The use of air conditioners and electric fans using evaporative cooling techniques today already accounts for about a fifth of the total electricity in buildings around the world – or 10% of all global electricity consumption. In addition the coolant are not completely green friendly. Scientists are evaluating other technologies that may bring better energy efficiency. One of the direction is electrocaloric (EC) cooling. Certain EC materials change temperature under an applied electric field. Applied voltage basically raises or lowers the entropy of the material. Ceramic capacitors show promise as EC components.
Recently, a group of scientists from Xerox Parc and Murata Manufacturing in Japan described an EC cooler employing lead, scandium, tantalum (PST) multilayer ceramic capacitors (MLCCs) as the working elements. A 10.8 MV/m field changes the MLCC temperature by 2.5°C at room temperature. Moreover, the researchers say their cooling scheme, which is now just a lab demo, can use capacitors fabricated in a conventional manufacturing process and can be scaled up to do real work. All in all, they think that scalable materials, together with mechanical simplicity and modular design, can ultimately lead to a system whose size, efficiency, and cost can compete with that of vapor compression A/C.
The device invented by the research team isn’t fully solid state. It physically moves the capacitors back and forth between hot and cold regions to effect cooling. Specifically, their system includes a pair of stacked modules, each containing EC MLCCs separated by thermal insulating materials. The modules are thermally coupled such that heat can transfer from one capacitor to the next. A mechanism moves the stacked modules laterally relative to one another while an electric field is switched on and off synchronously.

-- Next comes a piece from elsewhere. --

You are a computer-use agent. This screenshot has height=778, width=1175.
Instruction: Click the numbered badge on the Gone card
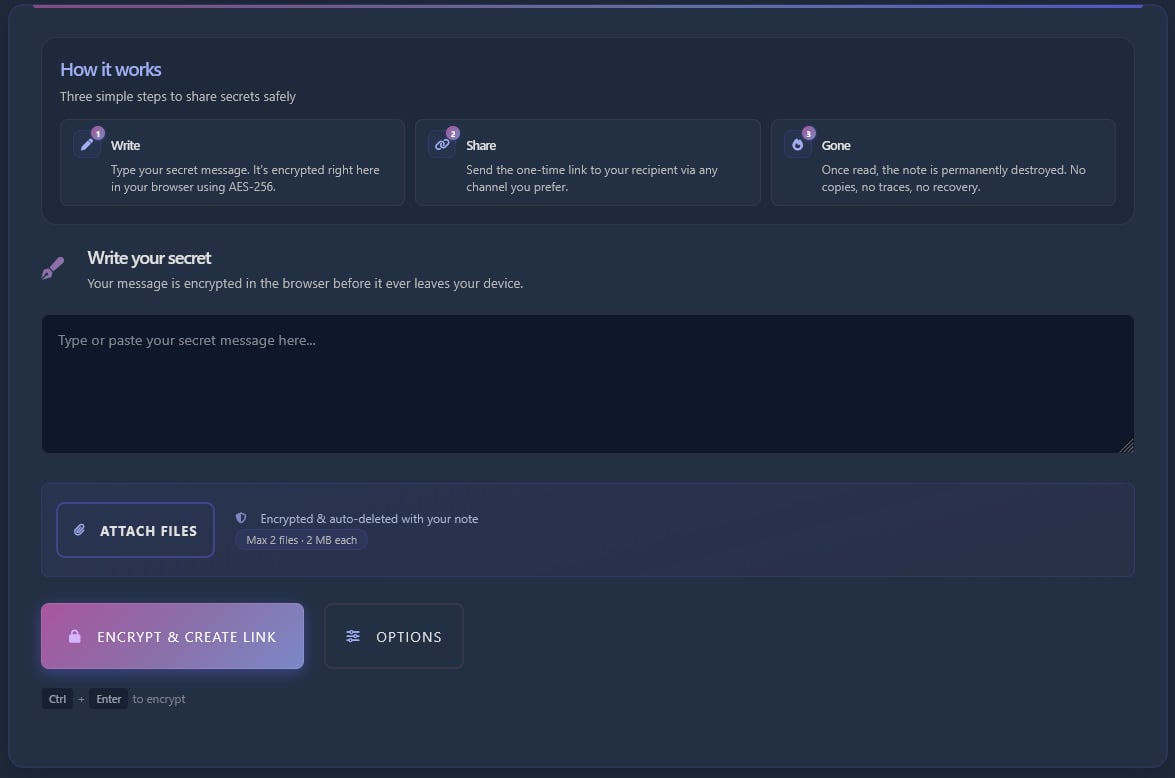pos(807,131)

The effect is to generate a temperature lift between the two ends of the device that exceeds the MLCC temperature change.

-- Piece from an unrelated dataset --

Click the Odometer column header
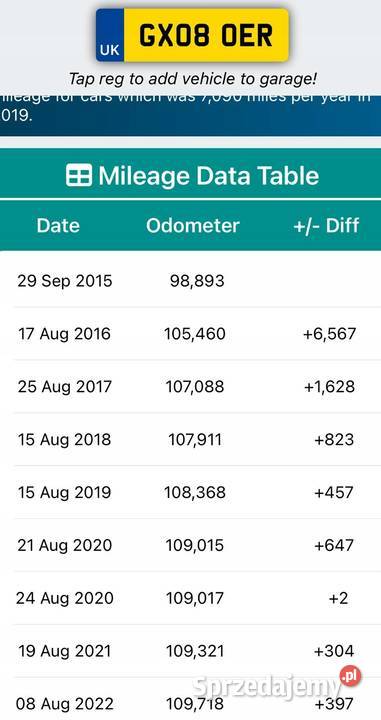Image resolution: width=381 pixels, height=720 pixels. click(x=193, y=225)
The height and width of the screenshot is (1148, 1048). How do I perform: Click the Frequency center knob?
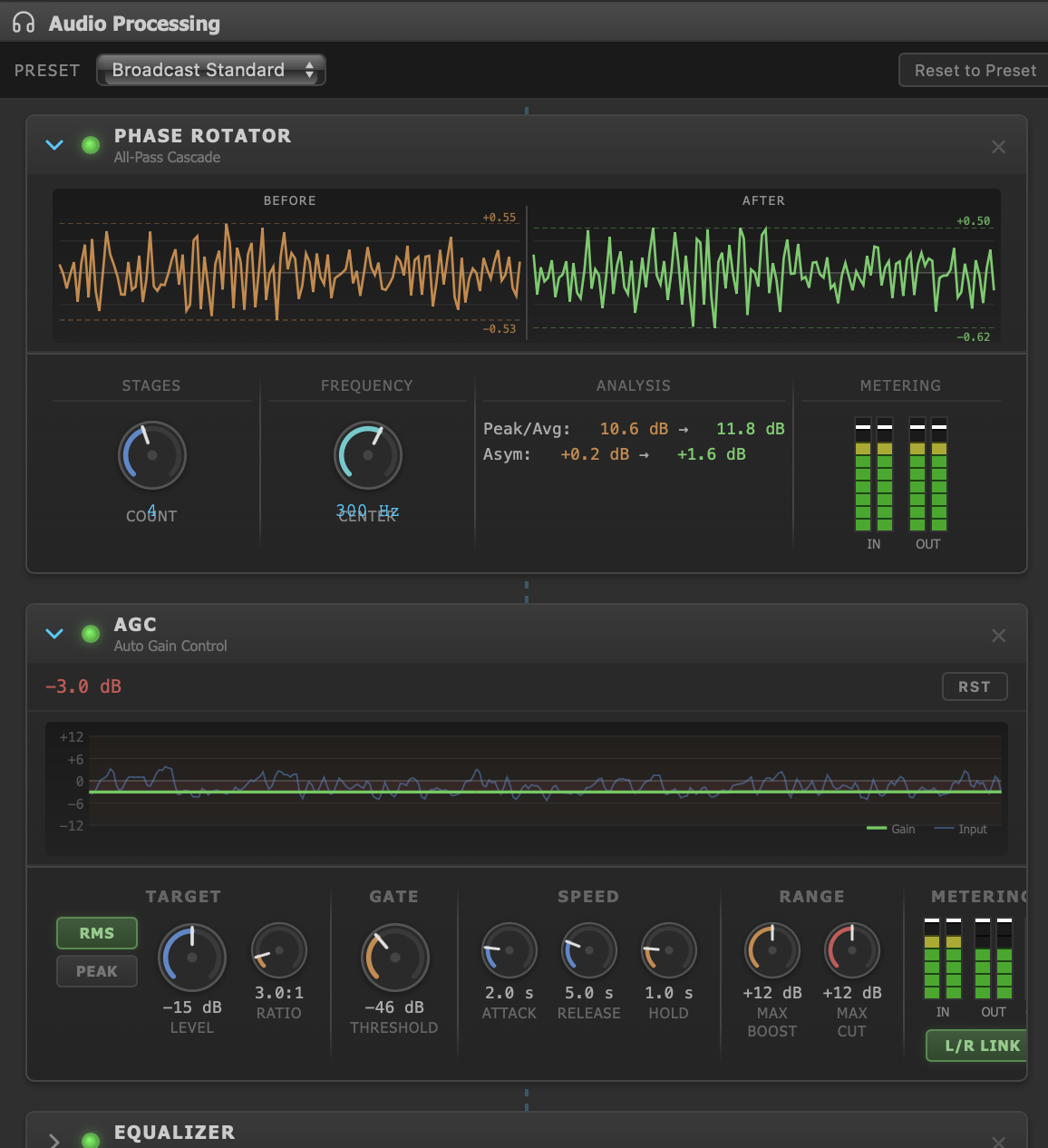coord(368,455)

Also key to the design is the use of plates that enhance heat exchange between their layers but are good thermal insulators in the lateral direction. There is nothing exotic about their construction. They are basically glass-reinforced epoxy (FR-4) laminates and copper made via a standard commercial PCB process. In the regions of the plate where the MLCCs attach, plated-copper through-vias serve as thermal shunts for high through-plane thermal conductivity.

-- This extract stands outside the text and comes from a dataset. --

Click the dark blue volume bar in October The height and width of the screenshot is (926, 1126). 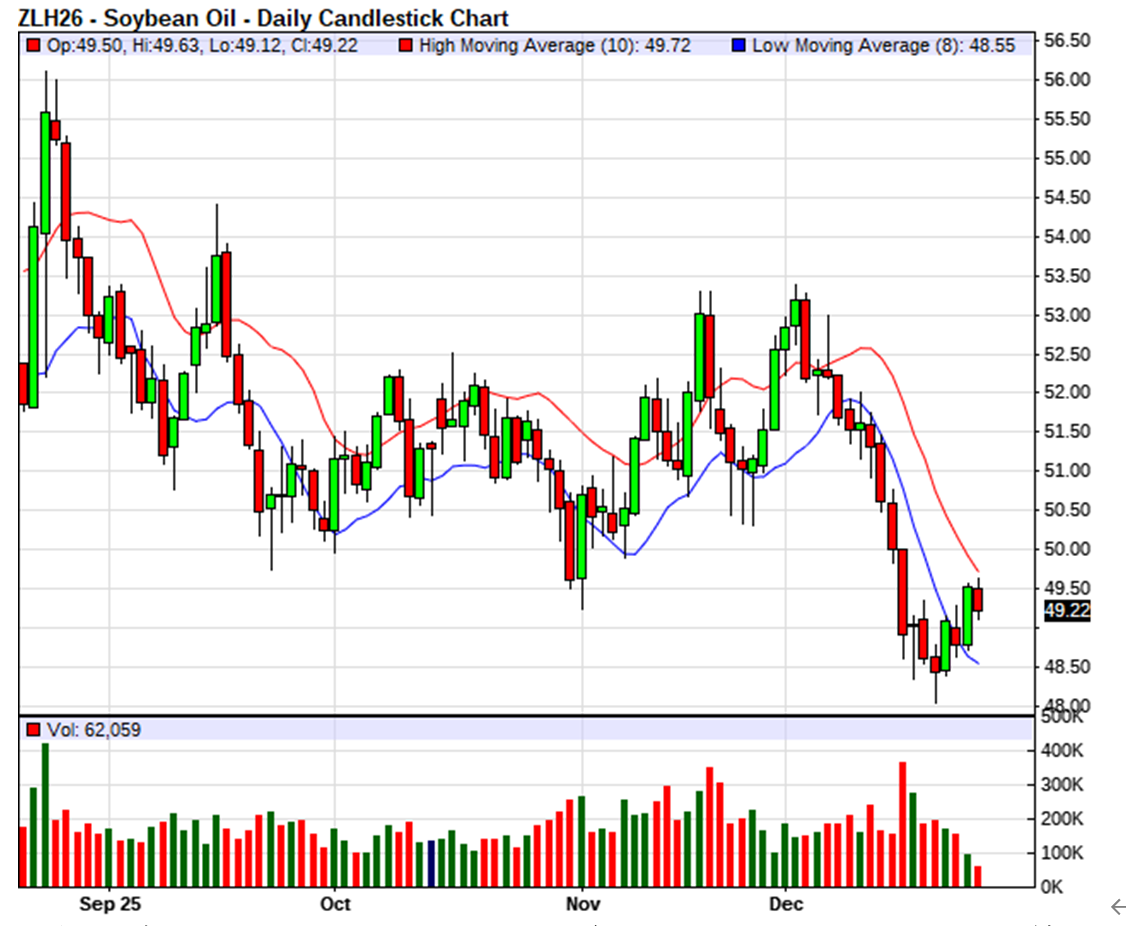click(431, 863)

The MLCCs are assembled onto the plates to form the top and bottom EC modules containing five and four MLCCs, respectively. The bottom module has an aluminum plate-fin heat sink at each end to facilitate temperature stability. The modules sit in a 3D-printed VeroClear housing filled with polyurethane foam insulation. Besides providing structural support, the housing also minimizes heat leakage. A miniature fan at one end pushes air across the hot-end heat sink.
The top housing connects to a spring-returned single-acting linear solenoid actuator with about a half-inch of stroke. In operation, energizing the actuator draws the top module toward the actuator. When the voltage returns to zero, the solenoid relaxes and a spring returns it to its original position. The EC module housing provides vertical pressure through a set of wheels to keep good thermal contact between the two modules. Control software synchronizes the movement of the top module layer with the application of electric fields to the EC capacitors.
The MLCCs operate via a Brayton cycle, with two zero-voltage and two equal-entropy stages. The scheme uses a 400-V polarizing voltage (equivalent to ~10.5-MV/m electric field) and a 0.2-Hz switching frequency (5-sec period) with about a 50% duty cycle. There are heat sinks at both ends of the device. Over the course of the experiments, heat sink temperature on the hot end rises, while the temperature at the cold end changes in discrete steps as the heater power varies.
The cooling power seen in this small demonstration device is only on the order of hundreds of milliwatts per square centimeter. A more interesting question concerns its COP. Researchers say the EC system COP is a function of the heat collected from the cold side of the device, the additional electrical work associated with charging and discharging the EC capacitor, and the amount of electrical energy recovered each cycle. There’s also mechanical and electrical work required to move the reciprocating system, but that was so small that researchers figured they could safely ignore it. Factoring in all these parameters, they calculated a COP for the experimental setup that is about equal to that of existing Peltier devices.
Given all the possible improvements, researchers estimate EC-powered A/C using existing PST capacitor material might eventually hit COPs of about 56.4%, making their system competitive with vapor compression cooling.